Baby doesn’t eat the dairy and cauliflower. Just very healthy high fat breast milk. Key is to ween [sic] baby onto LCHF.

Time Noakes’s tweet is basically what initiated the HPCSA’s charge against him and the subsequent trial. He was accused of acting in a manner not in accordance with the norms and standards of his profession and for providing unconventional advice on breastfeeding babies on social networks.

Marika Sboros was the only journalist to cover all the hearing sessions of the Noakes trial. She elegantly summarizes the hearing, the closing arguments, and the verdict in Lore of Nutrition.

The Bottom-Line

Lore of Nutrition is a fascinating book.
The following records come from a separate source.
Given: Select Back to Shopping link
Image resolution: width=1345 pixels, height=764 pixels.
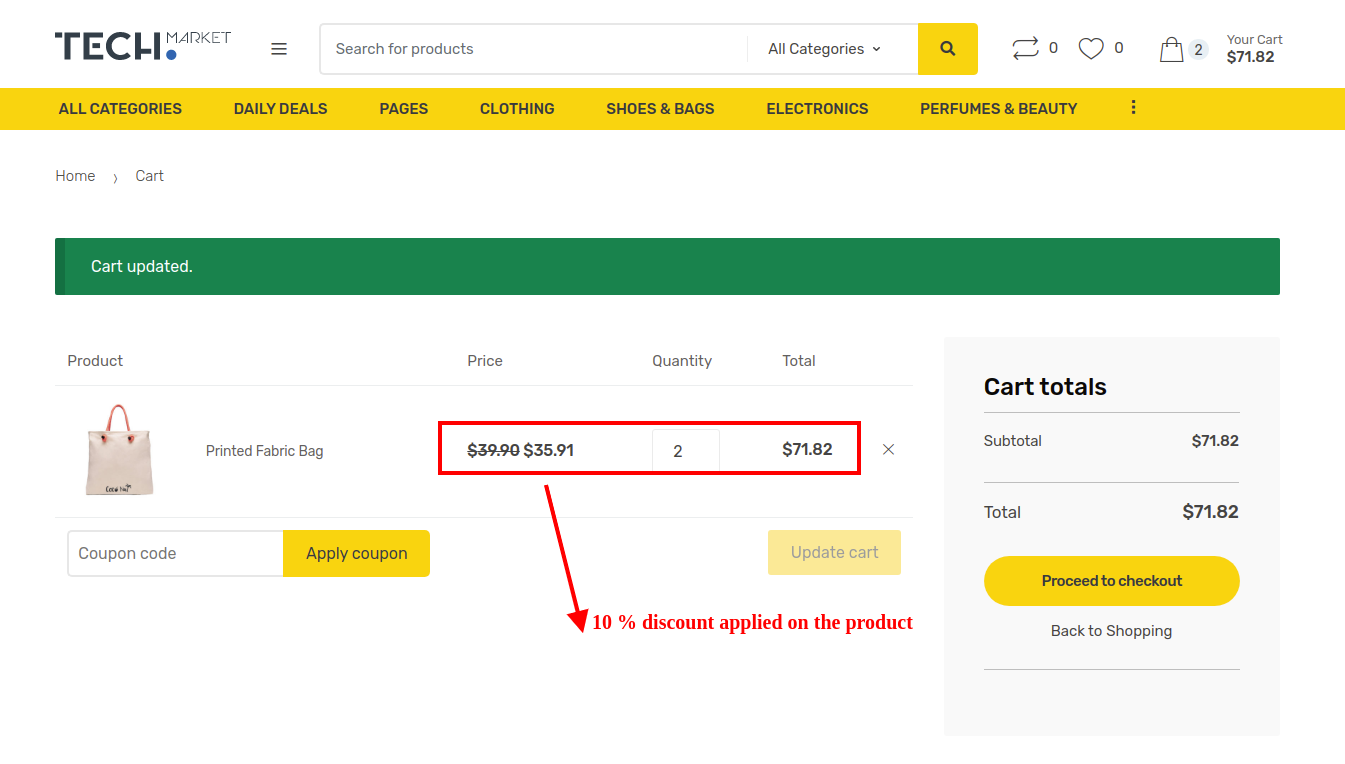Looking at the screenshot, I should click(x=1111, y=630).
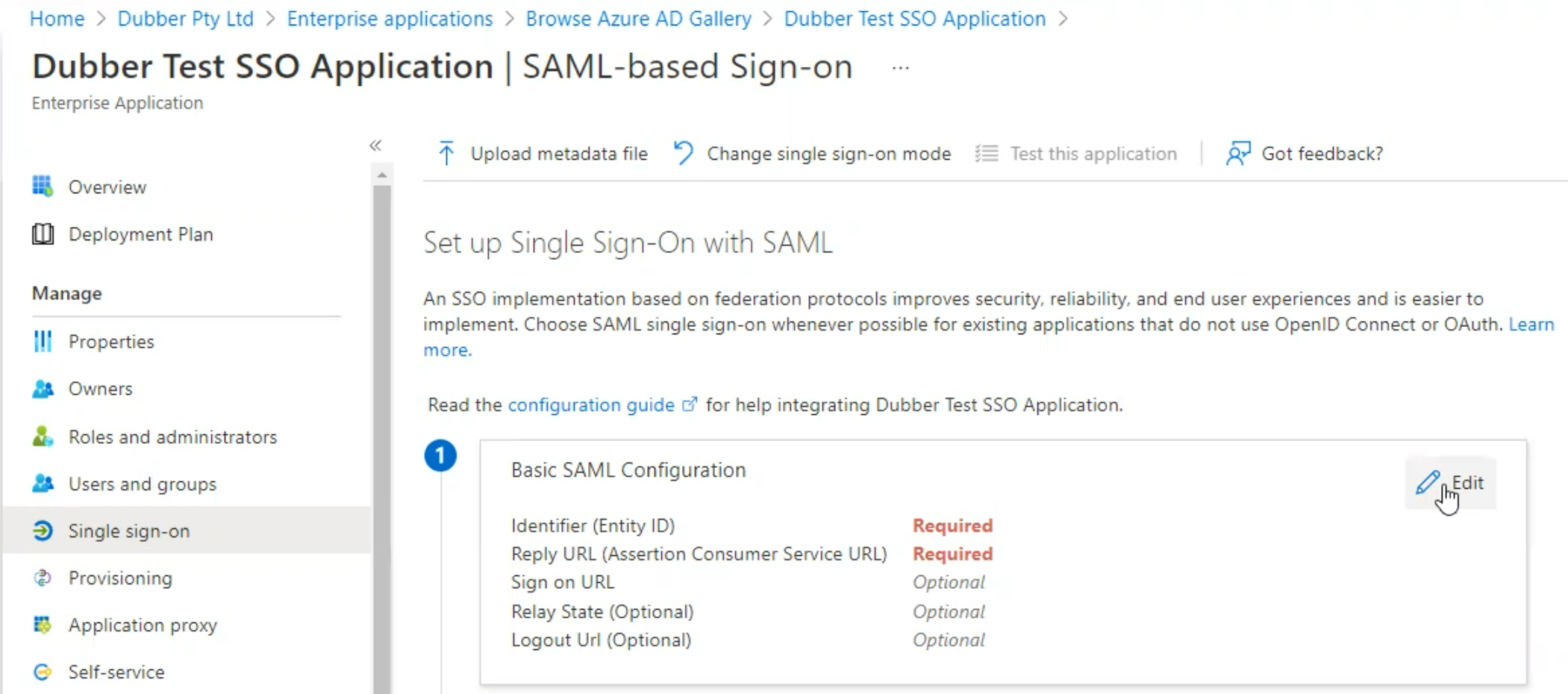Click Upload metadata file in the toolbar
This screenshot has height=694, width=1568.
coord(558,154)
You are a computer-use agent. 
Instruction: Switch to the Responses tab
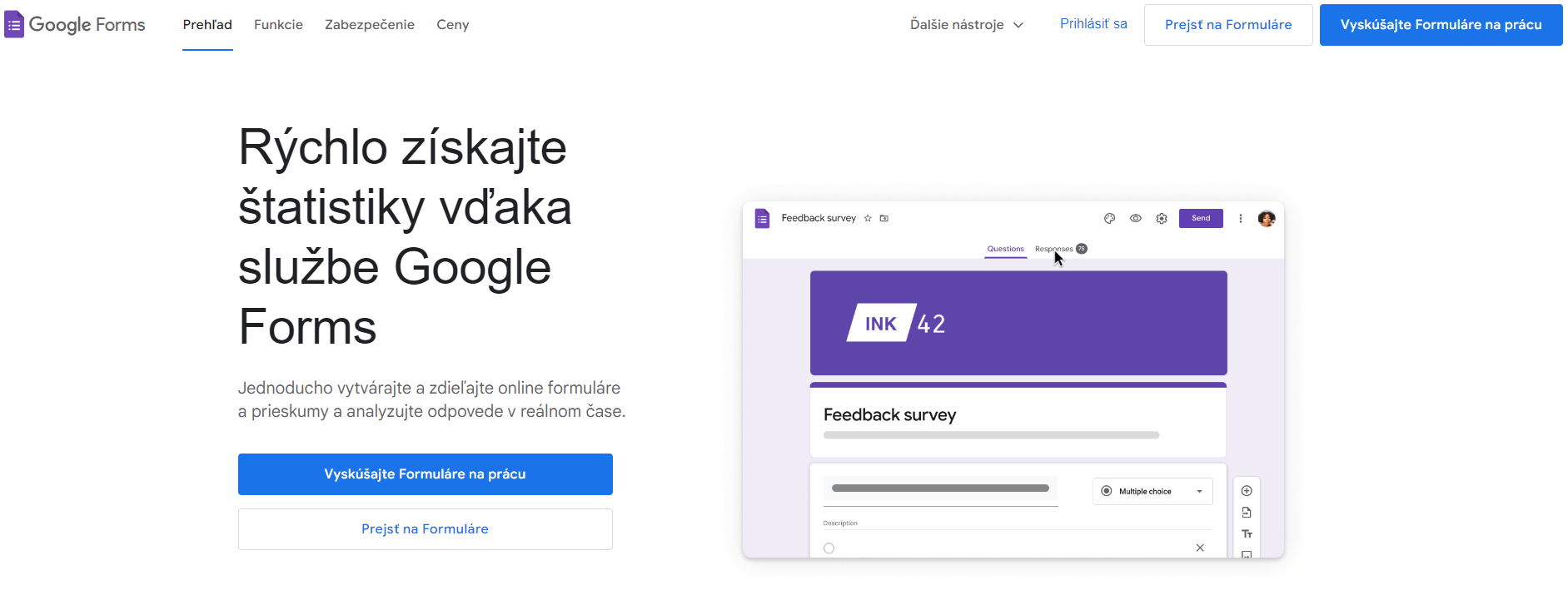(1053, 249)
It contains a story that must be told and a message that has to be read.

However, don’t let the name fool you. It’s about so much more than nutrition. It’s about science, public health, cardiovascular disease, fatty liver disease, diabetes, the food industry, the diet-heart hypothesis, the pharmaceutical industry, obesity, social media, politics, corruption and academic bullying.

Noakes’s knowledge, passion, and courage allow him to write in a ruthless manner that is shockingly revealing. Of course, this may be too much and too bold for some of his peers.

Clearly, Noakes can’t be right about everything, but he certainly deserves to be listened to.

Marika Sboros’ contribution adds to the diversity of the book. Her coverage of the Noakes trial strengthens the storyline and makes the book unique.

It is quite clear that Lore of Nutrition will not help Tim Noakes make peace with his enemies. However, he might make some new friends.